South Africa Flag and Meaning
Flag of South Africa
South Africa Flag Meaning
Red, blue and white are found in the flag of the Boer Republic and are also found in the British. South Africa uses these in its flag to symbolize the legacy of the Europeans. Green, yellow and black are derived from the ANC: flag, a liberation movement whose flag was adopted in 1917. What is called the fork cross, which is similar to a horizontal Y, stands for European and African roots that are united in the future.

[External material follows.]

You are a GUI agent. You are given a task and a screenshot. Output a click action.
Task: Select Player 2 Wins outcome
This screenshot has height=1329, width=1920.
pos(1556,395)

At first, it was not intended to keep the flag as a national flag, but it would only be provisional in connection with the first democratic elections. The flag received some criticism, including that there were too many colors. Later it was nevertheless accepted and it was adopted on 27 April 1994.
South Africa Overview
|Population density||35.4 residents/km2|
South Africa is located on the southernmost part of the African continent with mountains facing the Indian Ocean and the Atlantic Ocean. It is divided into three natural regions: An expansive low coastal area with warm and humid climate. Here, predominantly sugar cane is grown on large plantations as well as wine in the Cape Province. In the inner part of the country lies the great Veld plateau, which covers 40% of the country. There are large estates where cereals and maize are grown, as well as cattle and sheep. In the northwest lies the Rand area – a mining region with large cities and industries. The country’s economic base is the mineral resources. South Africa is the world’s largest producer of gold and Diamonds, the second largest producer of manganese and the eighth largest coal producer. The country’s water sources are over-exploited, and the penetration of salt into the water sources is the biggest threat in the arid regions. The soil erosion is very extensive. Especially in the former Bantustans.
The people: The majority of the population is of African origin (over 76%). Among these, the Bantu ethnic groups are dominant: Zulu (22%); xhosa (18%), pedi (9%), sotho (7%); tswana (7%); tsonga (3.5%); swazi (3%); ndebele (2%), venda (2%). European descendants make up 13% of the population, mixed groups make up less than 10% and Asians – especially Indians – do not exceed 3%.
Religion: Christianity is dominant (68%), including various independent African churches. Furthermore, traditional religions are practiced (28%); Islam (2%).
Language: No official language exists. There is English, Afrikaans, Ndebele, Sesotho, Lebowa, Sesotho, Swati, Xitsonga, Setswana, Tshivenda, Xhosa, Zulu.
Political parties: African National Congress (ANC, African National Congress), National Party (NP), Inkatha Freedom Party (IFP, Inkatha Freedom Party), Freedom Front (FF, Freedom Front), Democratic Party (DP, Democratic Party), Pan African Congress (PAC, Pan-African Congress), African Christian Democratic Party (ACDP, African Christian Democratic Party), African Muslim Party (AMP, African Muslim Party), African Moderate Congress Party (AMCP, Africa’s Moderate Congress Party), Dikwankwetla Party, Federal Party (FP, Federal Party), Minority Front (MF, Minority Front), Soccer Party (SP, Football Party), African Democratic Movement (ADM, Africa Democratic Movement), Women’s Rights and Peace Party (WRPP, Women’s Rights and Peace Party)), Ximoko Progressive Party (XPP, Ximoko Progressive Party), Keep it Straight and Simple (KSS, Make it Simple and Simple), Workers Labor Party (WLP, Labor Party), Luso-South African Party (LSAP, Luso-South Africa Party).
Social organizations: South African Students Association (SASO, South Africa Student Union), Federation of South African Trade Unions (FOSATU, Federation of South African Trade Unions), women’s organization Black Sash.
Official name: Republic of South Africa
Administrative division: 9 provinces
Capital: Pretoria (administrative capital), 2,346,000 residents; Cape Town (legislative capital), 3,497,000 residents; Bloemfontein (Legal Capital), 369,000 (2007).
Other important cities: Johannesburg, 4,927,200 residents; Durban, 2,314,100 residents; Port Elizabeth, 1,029,400 inb (2000)
Government: Jacob Zuma, President of May 2009, re-elected in 2014. Two-chamber parliamentary system with National Assembly (400 members) and National Council of Provinces (90 members).